Fahrenheit -華氏-
俺たちは二人寄り添って一番前の椅子に腰掛けた。
そこから眺めるステンドグラスはとても幻想的で美しく、柔らかな光を湛えていた。
きっとこの教会の裏に街灯が灯っているのだろう。
青や赤、紫に黄色、まるで波のような色に包まれ、俺たちはただ黙ってそのまま過ごした。
誓いの言葉なんていらない。
指輪の交換なんていらない。
確かなものなんて何一つないけれど、こうやって二人手を繋いでれば、何だって乗り越えられる気がした。
ただ手を繋いで―――このままときが止まってしまえばいいと願う。
愛する人とこのまま二人―――
~♪「How do you solve a problem like Maria?
(どのようにマリアを扱います?)
How do you catch a cloud and pin it down?
(マリアを扱うのは雲を捕まえるより大変)
How do you find a word that means Maria?
(マリアにぴったりの言葉は?)」
瑠華は静かに口ずさんだ。
それは幼き頃、映画で見たサウンドオブミュージック、『Maria』の歌の一説だった。

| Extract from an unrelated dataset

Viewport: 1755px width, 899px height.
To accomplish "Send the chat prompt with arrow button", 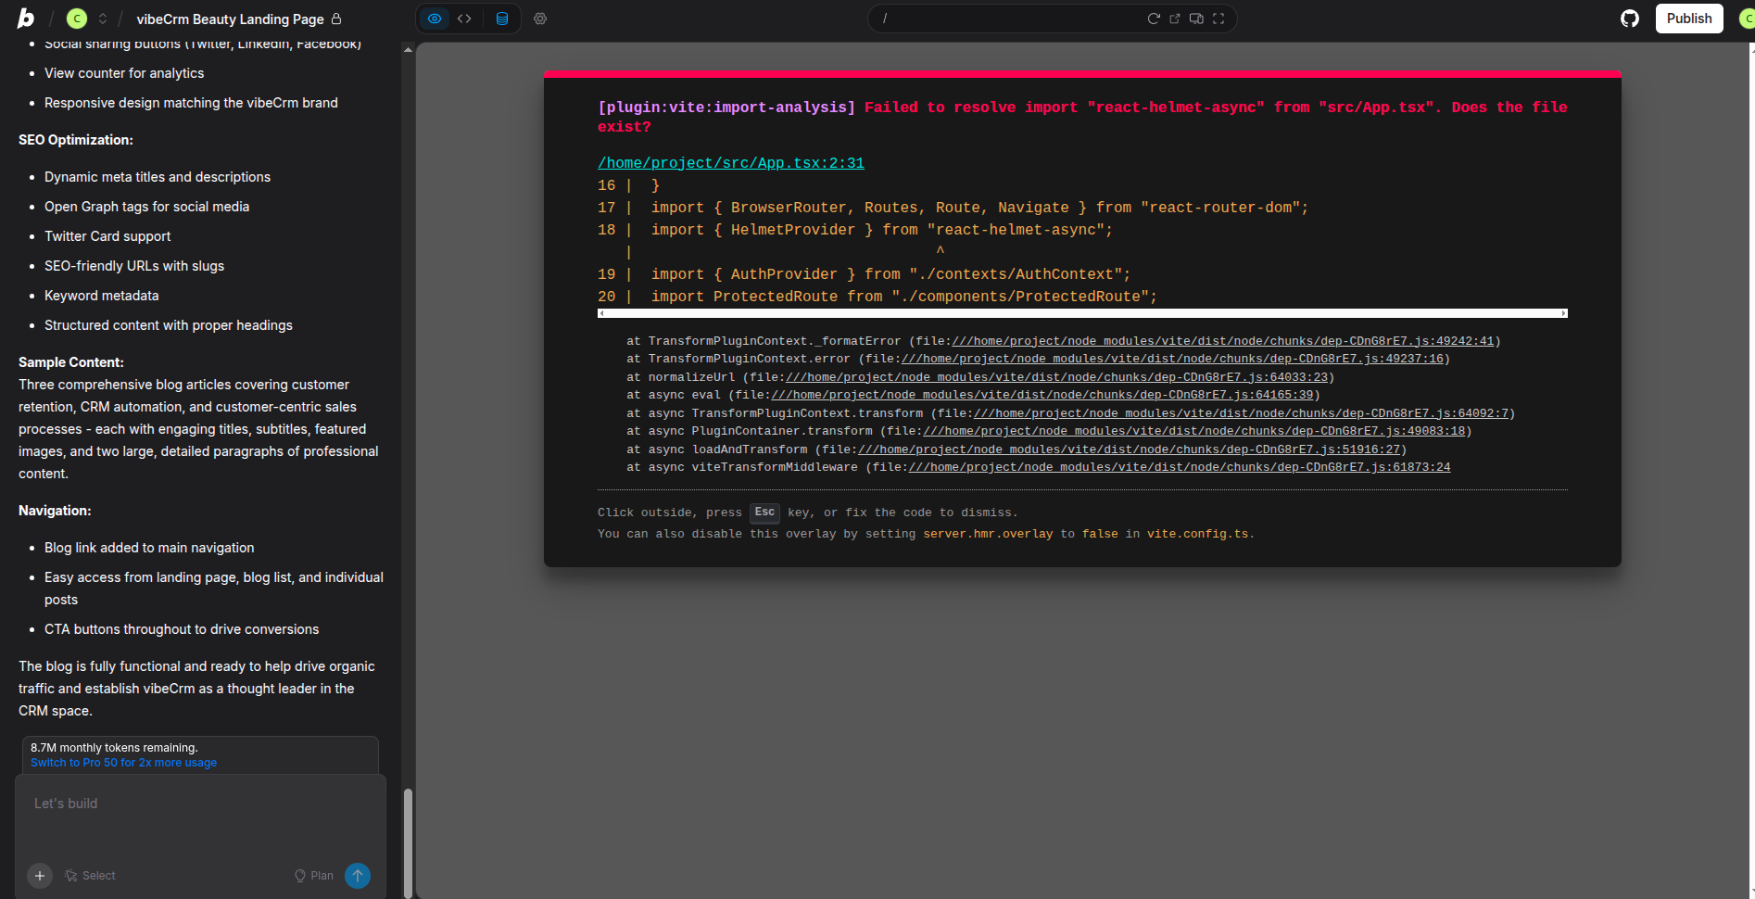I will (x=358, y=876).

確か、主人公のマリアがトラップ大佐と結婚式をあげるとき、彼女の育った教会のシスターたちが揃って大合唱するシーンだ。
「歌、うまいじゃん」俺はちょっと笑った。さすが帰国子女。
滑らかな英語が心地いい。
「あたし、このシーンが大好きでした」
口ずさむのを止め、瑠華がじっとステンドグラスを見つめながら静かに言い放った。